## The request
Format each line of the entries below as one string in a JSON list, in order, omitting blank lines.

[Entries for locating text and elements]
┄┄┄┄┄┄┄┄┄┄

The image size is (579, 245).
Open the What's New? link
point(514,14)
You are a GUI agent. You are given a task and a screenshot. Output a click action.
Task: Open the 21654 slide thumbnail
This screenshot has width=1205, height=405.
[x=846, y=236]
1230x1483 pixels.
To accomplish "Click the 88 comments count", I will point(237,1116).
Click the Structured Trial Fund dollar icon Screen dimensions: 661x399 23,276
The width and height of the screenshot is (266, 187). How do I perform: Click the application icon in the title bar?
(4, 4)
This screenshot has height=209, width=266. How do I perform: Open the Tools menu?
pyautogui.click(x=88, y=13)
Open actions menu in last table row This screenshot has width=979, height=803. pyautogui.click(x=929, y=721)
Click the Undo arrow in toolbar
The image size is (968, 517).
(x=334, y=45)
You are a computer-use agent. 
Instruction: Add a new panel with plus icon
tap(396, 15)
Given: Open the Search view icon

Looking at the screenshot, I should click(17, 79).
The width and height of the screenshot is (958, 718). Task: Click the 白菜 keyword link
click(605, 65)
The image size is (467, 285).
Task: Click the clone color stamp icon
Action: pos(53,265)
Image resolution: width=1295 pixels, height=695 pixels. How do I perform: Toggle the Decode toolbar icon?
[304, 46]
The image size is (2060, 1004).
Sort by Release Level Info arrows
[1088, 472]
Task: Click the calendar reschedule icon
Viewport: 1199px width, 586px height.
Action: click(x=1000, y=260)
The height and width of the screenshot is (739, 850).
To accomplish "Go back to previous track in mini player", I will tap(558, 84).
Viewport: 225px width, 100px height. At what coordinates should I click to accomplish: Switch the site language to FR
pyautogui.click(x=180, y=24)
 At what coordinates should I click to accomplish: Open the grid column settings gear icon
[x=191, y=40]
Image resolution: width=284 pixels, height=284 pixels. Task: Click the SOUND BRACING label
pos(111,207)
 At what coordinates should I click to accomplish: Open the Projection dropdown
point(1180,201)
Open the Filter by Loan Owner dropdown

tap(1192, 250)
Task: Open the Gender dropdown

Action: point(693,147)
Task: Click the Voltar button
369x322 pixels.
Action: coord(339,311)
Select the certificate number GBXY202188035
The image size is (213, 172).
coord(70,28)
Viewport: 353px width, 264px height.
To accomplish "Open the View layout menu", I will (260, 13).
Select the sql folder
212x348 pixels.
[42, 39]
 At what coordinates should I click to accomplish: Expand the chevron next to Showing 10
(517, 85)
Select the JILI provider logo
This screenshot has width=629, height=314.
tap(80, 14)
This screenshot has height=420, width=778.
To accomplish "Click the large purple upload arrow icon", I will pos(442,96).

┄┄┄┄┄┄┄┄┄┄

## Correct response
[
  "The image size is (579, 245).",
  "Open the What's New? link",
  "point(514,14)",
  "You are a GUI agent. You are given a task and a screenshot. Output a click action.",
  "Task: Open the 21654 slide thumbnail",
  "This screenshot has width=1205, height=405.",
  "[x=846, y=236]",
  "1230x1483 pixels.",
  "To accomplish \"Click the 88 comments count\", I will point(237,1116).",
  "Click the Structured Trial Fund dollar icon Screen dimensions: 661x399 23,276",
  "The width and height of the screenshot is (266, 187). How do I perform: Click the application icon in the title bar?",
  "(4, 4)",
  "This screenshot has height=209, width=266. How do I perform: Open the Tools menu?",
  "pyautogui.click(x=88, y=13)",
  "Open actions menu in last table row This screenshot has width=979, height=803. pyautogui.click(x=929, y=721)",
  "Click the Undo arrow in toolbar",
  "The image size is (968, 517).",
  "(x=334, y=45)",
  "You are a computer-use agent. ",
  "Instruction: Add a new panel with plus icon",
  "tap(396, 15)",
  "Given: Open the Search view icon",
  "Looking at the screenshot, I should click(17, 79).",
  "The width and height of the screenshot is (958, 718). Task: Click the 白菜 keyword link",
  "click(605, 65)",
  "The image size is (467, 285).",
  "Task: Click the clone color stamp icon",
  "Action: pos(53,265)",
  "Image resolution: width=1295 pixels, height=695 pixels. How do I perform: Toggle the Decode toolbar icon?",
  "[304, 46]",
  "The image size is (2060, 1004).",
  "Sort by Release Level Info arrows",
  "[1088, 472]",
  "Task: Click the calendar reschedule icon",
  "Viewport: 1199px width, 586px height.",
  "Action: click(x=1000, y=260)",
  "The height and width of the screenshot is (739, 850).",
  "To accomplish \"Go back to previous track in mini player\", I will tap(558, 84).",
  "Viewport: 225px width, 100px height. At what coordinates should I click to accomplish: Switch the site language to FR",
  "pyautogui.click(x=180, y=24)",
  " At what coordinates should I click to accomplish: Open the grid column settings gear icon",
  "[x=191, y=40]",
  "Image resolution: width=284 pixels, height=284 pixels. Task: Click the SOUND BRACING label",
  "pos(111,207)",
  " At what coordinates should I click to accomplish: Open the Projection dropdown",
  "point(1180,201)",
  "Open the Filter by Loan Owner dropdown",
  "tap(1192, 250)",
  "Task: Open the Gender dropdown",
  "Action: point(693,147)",
  "Task: Click the Voltar button",
  "369x322 pixels.",
  "Action: coord(339,311)",
  "Select the certificate number GBXY202188035",
  "The image size is (213, 172).",
  "coord(70,28)",
  "Viewport: 353px width, 264px height.",
  "To accomplish \"Open the View layout menu\", I will (260, 13).",
  "Select the sql folder",
  "212x348 pixels.",
  "[42, 39]",
  " At what coordinates should I click to accomplish: Expand the chevron next to Showing 10",
  "(517, 85)",
  "Select the JILI provider logo",
  "This screenshot has width=629, height=314.",
  "tap(80, 14)",
  "This screenshot has height=420, width=778.",
  "To accomplish \"Click the large purple upload arrow icon\", I will pos(442,96)."
]